When we think of being holy, we think of saints, and many of us probably think about it in terms of what the Roman Catholic Church teaches about saints. A saint is someone who has been dead for a good long time and has performed miracles. A saint is someone who behaves beautifully all the time and never does anything sinful or wrong. We might think in terms of a mysterious, perfect kind of person. Saints have become intermediaries, untouchable, and frankly, discouraging for all us "normal" folks. When we think of these perfect saints, we might remember the saint count in heaven:144,000 – the number of those who made it. When you think of all the human beings on this planet, these are worse odds than the lottery! I may as well give up now and live the high life! With those standards, I am no saint and I certainly ain't makin' it to heaven. I suppose holiness really is impossible!
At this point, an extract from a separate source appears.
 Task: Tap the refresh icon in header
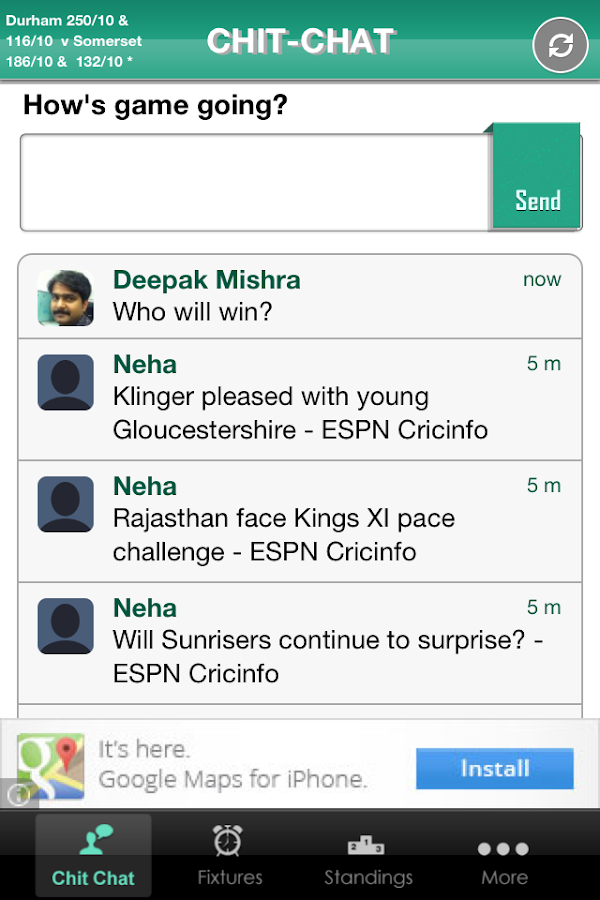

But wait a minute! When that speaker asked that question, I was wondering why everyone didn't know that they are holy. I thought every person should have raised his or her hand. I have always thought about holiness as a matter of degree: no one is perfect but we all have some holiness in us. We're not perfect saints, but we are saints, and we're working on doing better. When you look a little more carefully at that 144,000, we find that this number it isn't about limiting the people in eternity with God, but it is about describing a limitless number of people. Twelve is the number for completeness or everything. When this number is used in the Bible, it means all or everyone. When you take that number and multiply it by itself, that means all times all. And then, the Biblical writer multiplies it again, times ten times ten times ten! That's everyone times ten three times! I think that means everyone several times over! How much more emphatic can the meaning be?!
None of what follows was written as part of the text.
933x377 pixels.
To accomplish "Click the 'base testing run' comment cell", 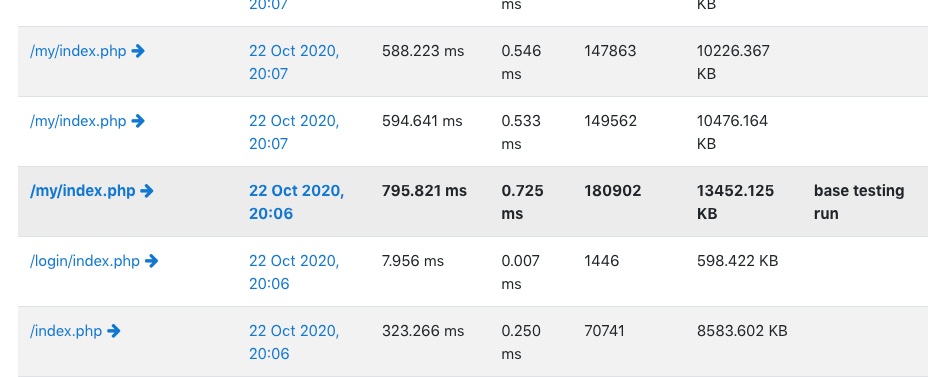I will pyautogui.click(x=859, y=202).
So I think the question becomes not are we saints? But how saintly are we? There is holiness within every person, so how is that holiness doing? Is the holiness being nurtured or stomped out? It the holiness growing or diminishing? Just how holy am I? Maybe part of what this life is about is holy making. With God's help, each of us grows in holiness and spreads that holiness in our world. Every one of us is called to be holy, to make our world holy, and to see that holiness in others. Holiness is not reserved for an elite few. It is the nature of all people. We are created with that spark of holiness within, and we have only to cooperate with God's creative process. Perhaps if more of us thought of ourselves as carrying that holy spark, we might have the courage to act upon it.

Every one of us is in that great multitude in heaven. That multitude that no one can count, from every nation, from all tribes and peoples and languages, standing before the throne and before the Lamb, robed in white, with palm branches in our hands, crying in a loud voice, saying “Salvation belongs to our God who is seated on the throne, and to the Lamb!”

1 comment:

  1. I so love this....I could feel my blood pressure relaxing as I read...my whole body just physically relaxed as I read the words....as it does in so many of Catherine's beautiful words....thank you!